Our souls are running ragged.
A few years ago I experienced serious burn-out. It was intense. I had been consumed with a desire to do more for our friends in Africa. It was an overwhelming pressure. As I realized how helpful I could be in speaking up on behalf of vulnerable kids – I also realized I had trouble “turning off.” If I didn’t take that phone call at 2 AM from Kenya there was a strong possibility that a child could die! Yikes. I felt like I was “on” 24/7.
But I found myself becoming more and more frazzled, irritated, and even disconnected from God in my pursuit of working for him. It was such a weird place to be. It felt so right and so wrong at the same time.
About that time our family began a deeper study of the concept of “Shabbat” in the ancient Jewish scriptures. The Hebrew people consecrated the seventh day of the week as a day of rest. It was a day to quit working and to enjoy restful activities. It was a day given to God. This fairly poor ancient Middle Eastern tribe (primarily consisting of busy farmers and herdsmen) halted all of their work for one day every week! It seems somewhat crazy. But it became a core part of their identity for thousands of years. Even to this day when you visit Jerusalem most of the city shuts down for a period of about 24 hours each week. It’s both annoying and intriguing at the same time.
When most of us think about this restrictive concept of a day of non-work each week – we get really defensive. Our modern lives involve after-hours phone calls, social media maintenance, weekend commitments, travel, kids’ activities, and on the list goes. It seems impossible to pull back for even one day during the week! 24/7 seems essential.
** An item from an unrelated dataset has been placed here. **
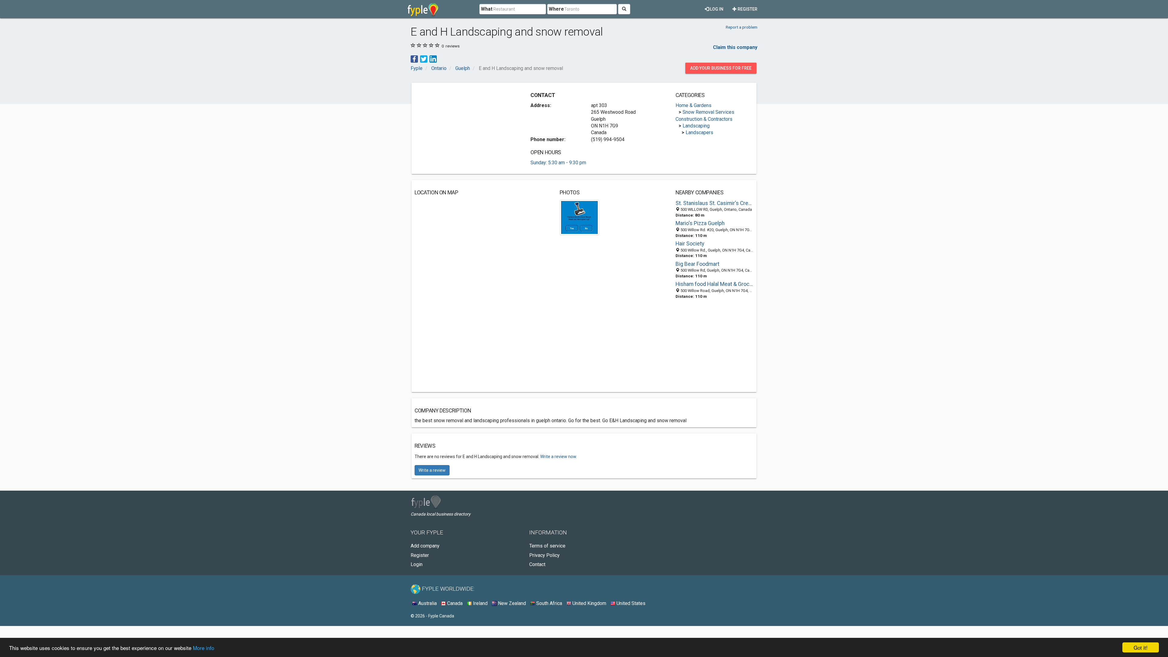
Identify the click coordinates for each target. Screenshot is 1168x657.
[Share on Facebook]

But what if we are missing out on a bundle of joy?
What if giving up those hours of productivity one day a week could actually enrich our personal lives, our families, and our community with unexpected beauty? What if it enriched our relationship with our Creator?
This post can’t even come close to addressing the controversy and nuances of a weekly day of rest. If you are up for a more in-depth treatment of Sabbath from a Christian perspective I’d recommend Matthew Sleeth’s book 24/6.
But if you are up for taking a few steps toward protecting a day of joy and rest in your week I’d recommend one area for starters.
Try a digital-free Shabbat!
Every week our family takes nearly a full 24 hours to turn off digital devices. We turn off computers, our family iPad, and smartphones. We don’t surf. We don’t do apps. No social media. No TV.
Instead of apps we enjoy naps. We take a family walk. We play board games. We read the scriptures. We worship. We go outside. We read books (the paper kind). It’s wonderful! At the end of the day we feel cleansed and restored.
And our ragged souls are healed just a bit.
Do you practice any Sabbath or Shabbat activities (or non-activities)? What works for you and your family? I’d love to hear your perspective!